Assembly rules for protein networks derived from phylogenetic-statistical analysis of whole genomes

Abstract

Background: We report an analysis of a protein network of functionally linked proteins, identified from a phylogenetic statistical analysis of complete eukaryotic genomes. Phylogenetic methods identify pairs of proteins that co-evolve on a phylogenetic tree, and have been shown to have a high probability of correctly identifying known functional links.

Results: The eukaryotic correlated evolution network we derive displays the familiar power law scaling of connectivity. We introduce the use of explicit phylogenetic methods to reconstruct the ancestral presence or absence of proteins at the interior nodes of a phylogeny of eukaryote species. We find that the connectivity distribution of proteins at the point they arise on the tree and join the network follows a power law, as does the connectivity distribution of proteins at the time they are lost from the network. Proteins resident in the network acquire connections over time, but we find no evidence that 'preferential attachment'--the phenomenon of newly acquired connections in the network being more likely to be made to proteins with large numbers of connections--influences the network structure. We derive a 'variable rate of attachment' model in which proteins vary in their propensity to form network interactions independently of how many connections they have or of the total number of connections in the network, and show how this model can produce apparent power-law scaling without preferential attachment.

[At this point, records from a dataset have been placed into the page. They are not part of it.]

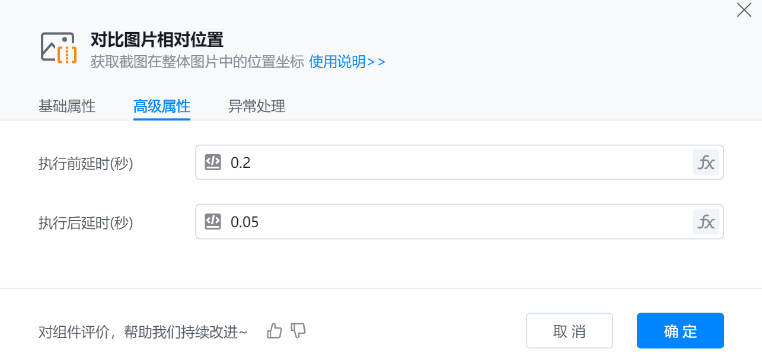Click the 执行后延时(秒) label
The width and height of the screenshot is (762, 360).
86,223
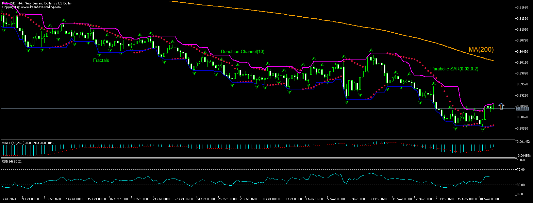533x203 pixels.
Task: Click the MA(200) text label
Action: (481, 49)
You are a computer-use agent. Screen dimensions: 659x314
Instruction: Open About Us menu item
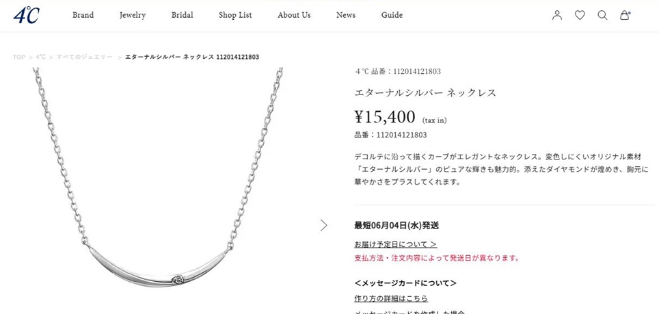[x=294, y=15]
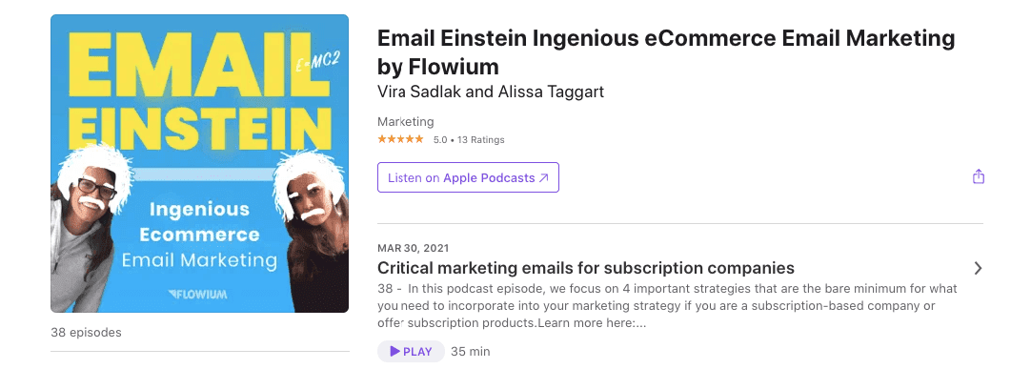Screen dimensions: 1011x369
Task: Click the Flowium logo on cover art
Action: [198, 294]
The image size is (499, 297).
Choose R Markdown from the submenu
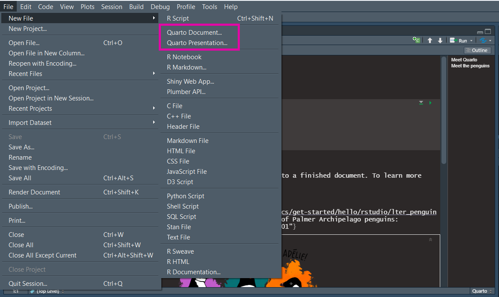pos(187,67)
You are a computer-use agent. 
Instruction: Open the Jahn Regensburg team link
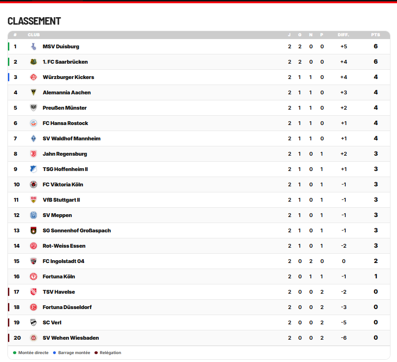(x=65, y=154)
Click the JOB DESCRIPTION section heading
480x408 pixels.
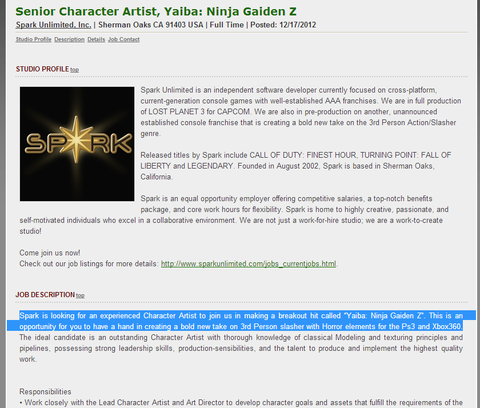point(45,295)
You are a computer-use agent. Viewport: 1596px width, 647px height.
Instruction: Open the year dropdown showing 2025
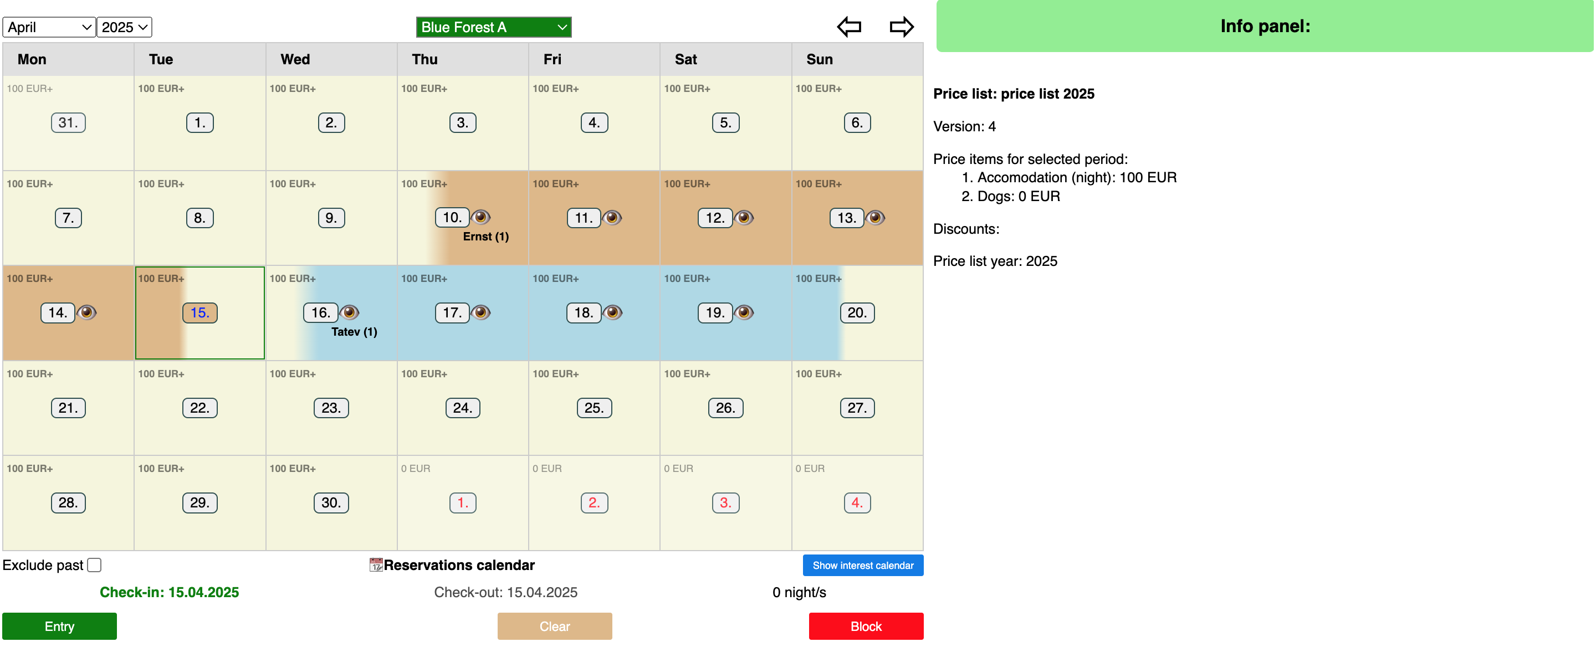click(124, 27)
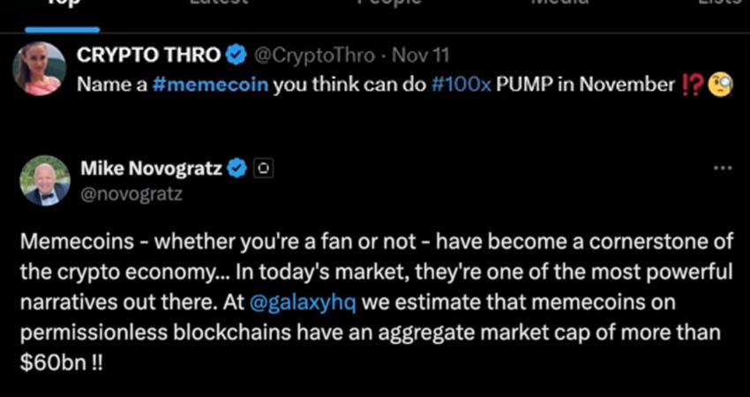Open Mike Novogratz's profile avatar
Viewport: 750px width, 397px height.
pos(44,181)
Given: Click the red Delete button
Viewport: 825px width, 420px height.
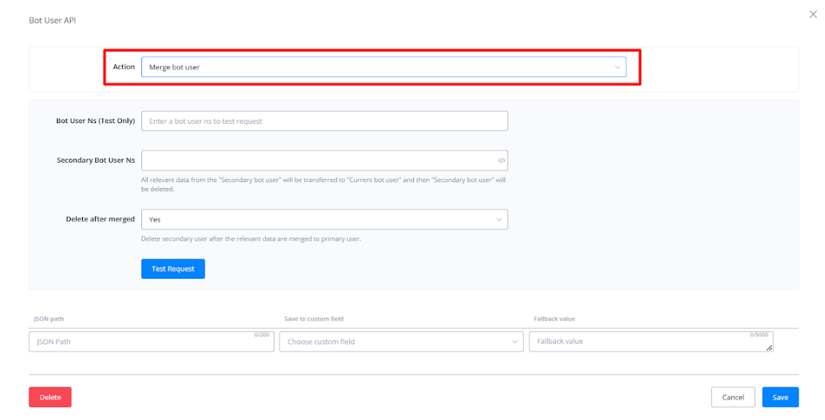Looking at the screenshot, I should [50, 397].
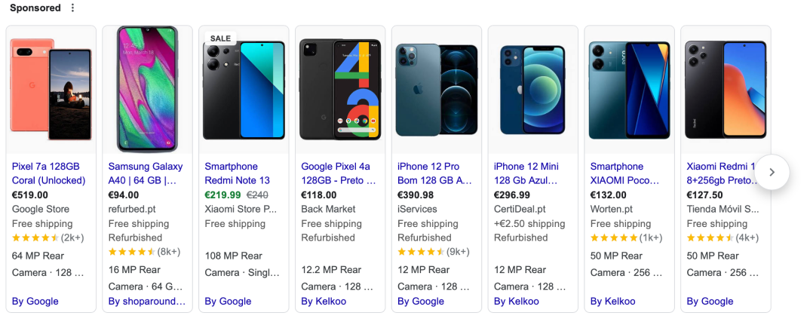Open the Google Pixel 4a product photo
The height and width of the screenshot is (322, 807).
click(340, 90)
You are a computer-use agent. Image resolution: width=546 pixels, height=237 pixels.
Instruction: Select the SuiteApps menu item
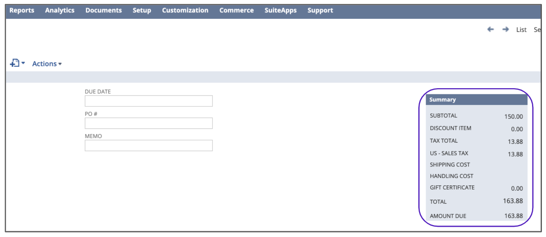[280, 11]
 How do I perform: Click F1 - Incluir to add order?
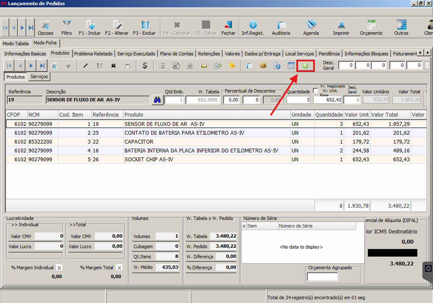[x=90, y=27]
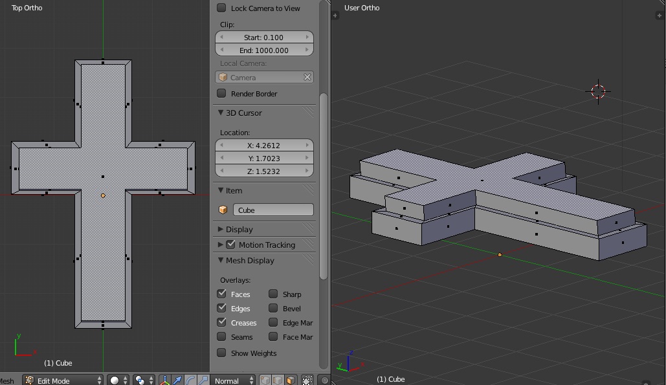Open the Mesh menu in header
The height and width of the screenshot is (385, 666).
pyautogui.click(x=6, y=380)
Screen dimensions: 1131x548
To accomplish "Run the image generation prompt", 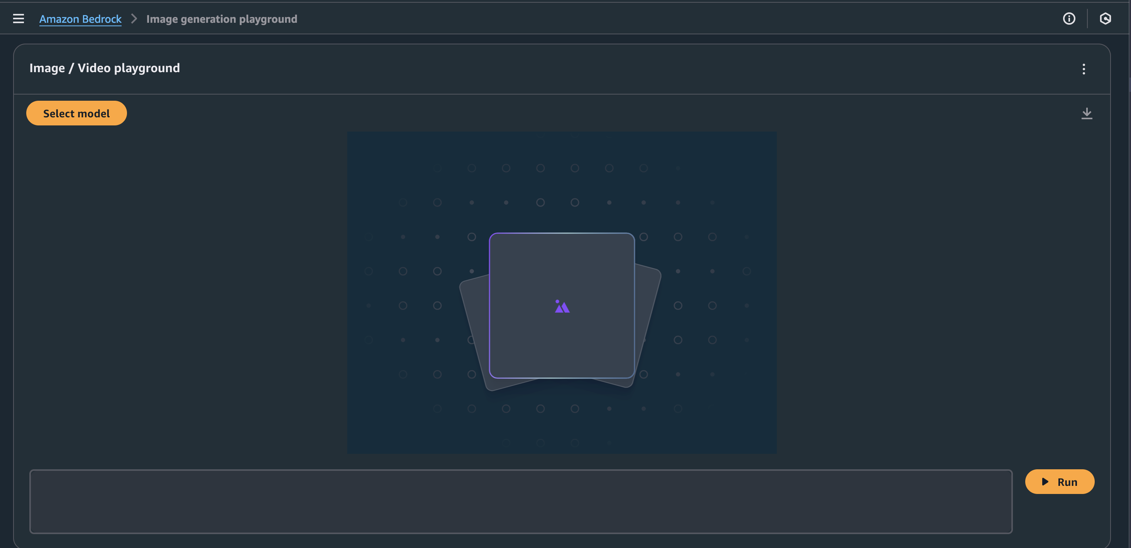I will [x=1059, y=481].
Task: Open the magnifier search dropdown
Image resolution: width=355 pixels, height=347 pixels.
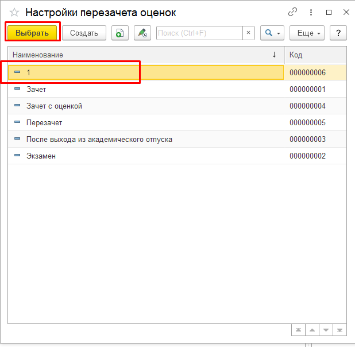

Conclusion: A few simple rules can explain the topological structure and evolutionary changes to protein-interaction networks: most change is concentrated in satellite proteins of low connectivity and small phenotypic effect, and proteins differ in their propensity to form attachments. Given these rules of assembly, power law scaled networks naturally emerge from simple principles of selection, yielding protein interaction networks that retain a high-degree of robustness on short time scales and evolvability on longer evolutionary time scales.

Figure 1

Exponential and power-law curves. Illustration of exponential and power-law curves, showing how power-law generates a larger number of highly connected nodes. Two network diagrams illustrate hypothetical differences in network connectivity expected for random (exponential) and scale-free networks.

Figure 2

Phylogenetic tree of eukaryote species. Phylogenetic tree of fifteen eukaryote species used in this study (after Barker and Pagel, [10]). Dark blue dots illustrate hypothetical instances of a gene evolving and its protein entering the network; light blue dots illustrate instances of a gene and its protein being lost from the network.

Figure 3

Protein functional categories and protein network. Left panel. A comparison of the proportion of yeast genes (from MIPS database) in various functional categories and the 469 genes in the eukaryotic correlated evolution network. The two sets of proportions are highly correlated (r = 0.95), but proportions do differ (χ² = 33.8, p < 0.001). Right panel. The correlated evolution network describing 1774 A<=>B connections among the 469 genes, and its connectivity distribution well described by a power-law (r² = 0.98).

Figure 4

Connectivity distributions for gains and losses of proteins. Left panel: The connectivity distribution for genes at the time they enter the network. Based upon 174 genes that evolved after the root of the tree, and accounting for 395 new connections in the network (mean = 1.91 ± 1.77). Curve accounts for 95% of the variance in connectivity frequencies. Right panel: The connectivity distribution of genes at the time they were lost from the network. Curve accounts for 89% of the variance in frequencies. Based upon 239 genes comprising 847 losses or 3.54 ± 2.37 losses per protein (a protein can be lost in more than one place on the tree).

Figure 5

Acquisition of protein links and test of preferential attachment. Left panel. The relationship between the connectivity of a gene present at the root of the tree and its connectivity in the yeast (S. cerevisiae). Based upon 295 genes present at the root and in yeast. Line is 1:1 relationship. Right panel. The relationship between the number of connections acquired between the root of the tree and yeast (final-initial connectivity) and initial connectivity. Preferential attachment predicts a positive relationship. The regression line is positive but the weak relationship (r² = 0.03, slope = 0.018, p < 0.004), is not sufficient to produce a power-law scaled network (see text).

Figure 6

The variable rate of attachment model. Fit of the variable rate of attachment model (see text) fitted to the overall connectivity distribution of Figure 3 (right panel), accounting for 99% of the variance and illustrating that power-law scaling can emerge if proteins have different fixed propensities for forming attachments. Inset shows the predicted frequency distribution of attachment rates (α = 0.38, β = 3.02) under the variable rate of attachment model: most genes cluster around a low rate of attachment but a few show high rates of attachment, producing the 'hub' nodes in the network.